On the list of what frightens people most, ranking right up there with spiders, snakes and heights are needles. In fact, the extreme fear of medical procedures involving needles is a valid phobia with an ominous name: trypanophobia. Charyn Caruso, a phlebotomist for Grove City Medical Center has worked with her share of patients who suffer from the condition throughout her 20-year career. “It’s a very real fear that can be debilitating for the patient, but it can also present a risk to the healthcare provider who is performing the procedure,” she said.
Children and adults alike can be trypanophobic, and the tendencies they may exhibit when facing a procedure involving a needle run the gamut. Some patients tremble and cry, while those on the extreme opposite end of the anxiety spectrum may vomit or even pass out.
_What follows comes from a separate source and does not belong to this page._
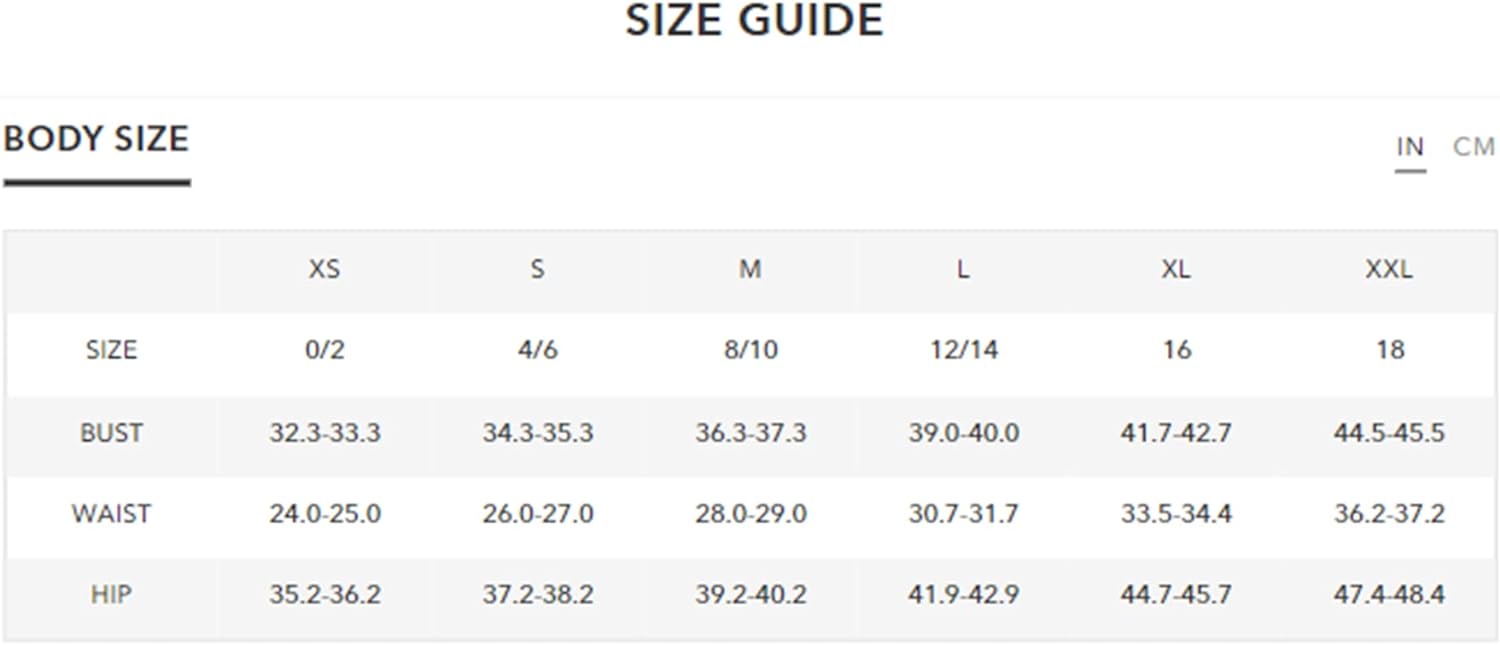This screenshot has height=645, width=1500.
Task: Click the WAIST row label
Action: 111,514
The situation can turn especially dicey when a patient jerks away or strikes the hand of the doctor, nurse or phlebotomist who is handling a sharp needle. “When a patient lashes out physically, it becomes unsafe for the healthcare provider, because they can end up with an unintentional needle stick,” explained Caruso.
An estimated 25 percent of adults are afraid of needles, and about 7 percent of them avoid immunizations because of their fear. Caruso recalled one patient, a strapping policeman who put off having his bloodwork for eight months while he worked up the courage to face his fears.
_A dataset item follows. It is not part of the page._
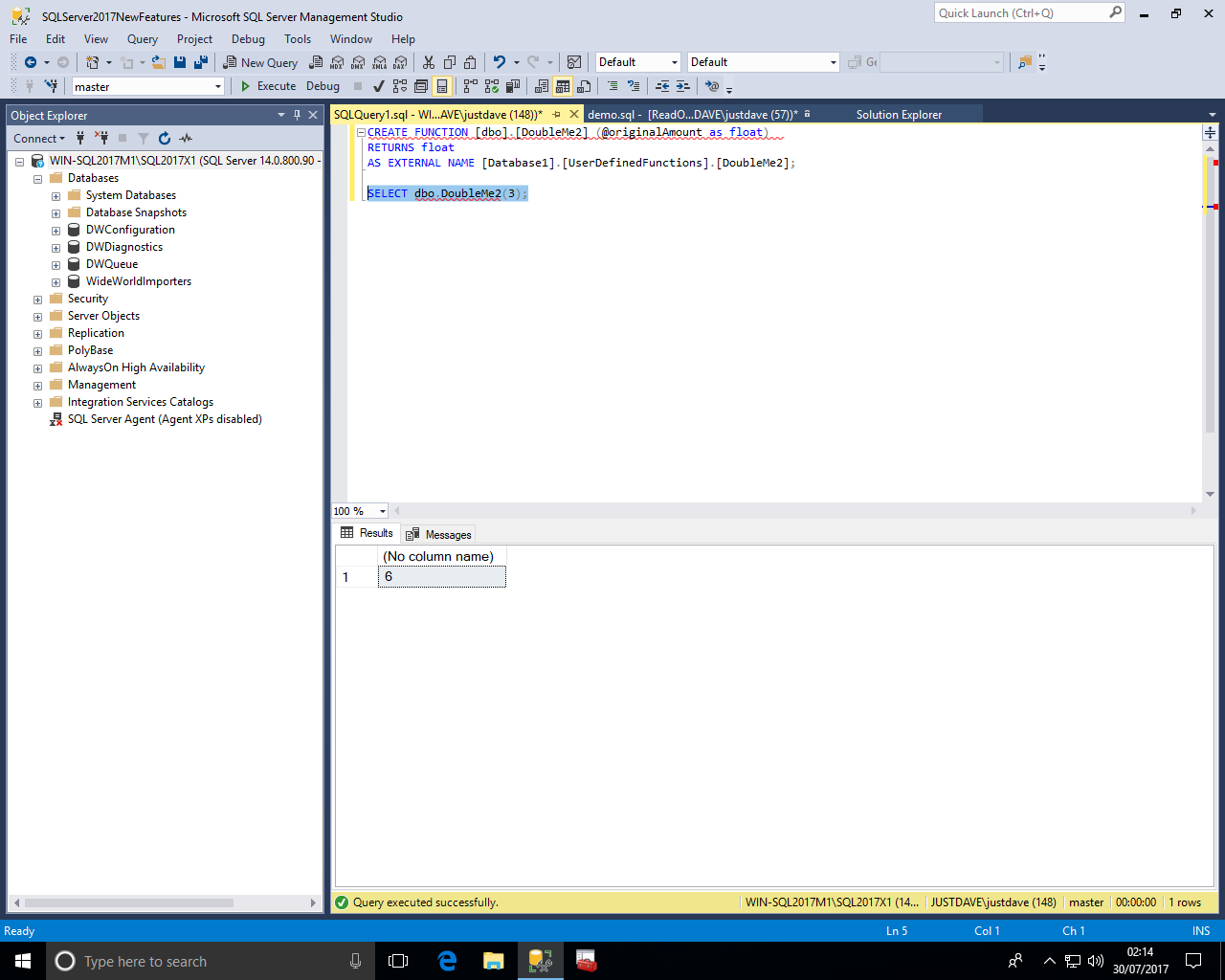Click the Save All icon
The width and height of the screenshot is (1225, 980).
click(x=201, y=62)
Although most children have a fear of needles, it typically decreases as they get older, and it is more common in females than males, according to studies by the American Medical Association.
Caruso employs a variety of strategies to help anxious patients get through their blood draw as comfortably as possible. “I always talk to the patient calmly, distracting their attention from the needle while validating their fear,” she said. Fellow phlebotomist Tracey Schultz says she tells her fearful patients that she is very afraid of having dental procedures. “I think it helps them to know their fears aren’t irrational and they are not alone in having them,” she said.
With some patients, Caruso finds it helpful for staff to trade places. “Once in a while, and for no apparent reason, a patient simply does not respond to one phlebotomist, but is fine with another,” she said. “As healthcare providers, we learn not to take that sort of thing personally.”
Anxious patients typically scrutinize every element of their procedure and ask for a detailed description as it’s happening, but others prefer to look away. Some go through a ritual that often includes an object that provides them with security, along the lines of a lucky charm. “Whatever it takes, within reason, for them to get through the procedure safely and comfortably is fine with us,” said Caruso.
Tips for Overcoming Your Fear of Needles
1. Tell the person who is providing your care. They can answer any questions you have and help you cope with the procedure by chatting with you to distract you.
2. Think about what has helped you cope in the past—can you use the same technique to help you again?
3. Try deep, controlled breathing to help you relax.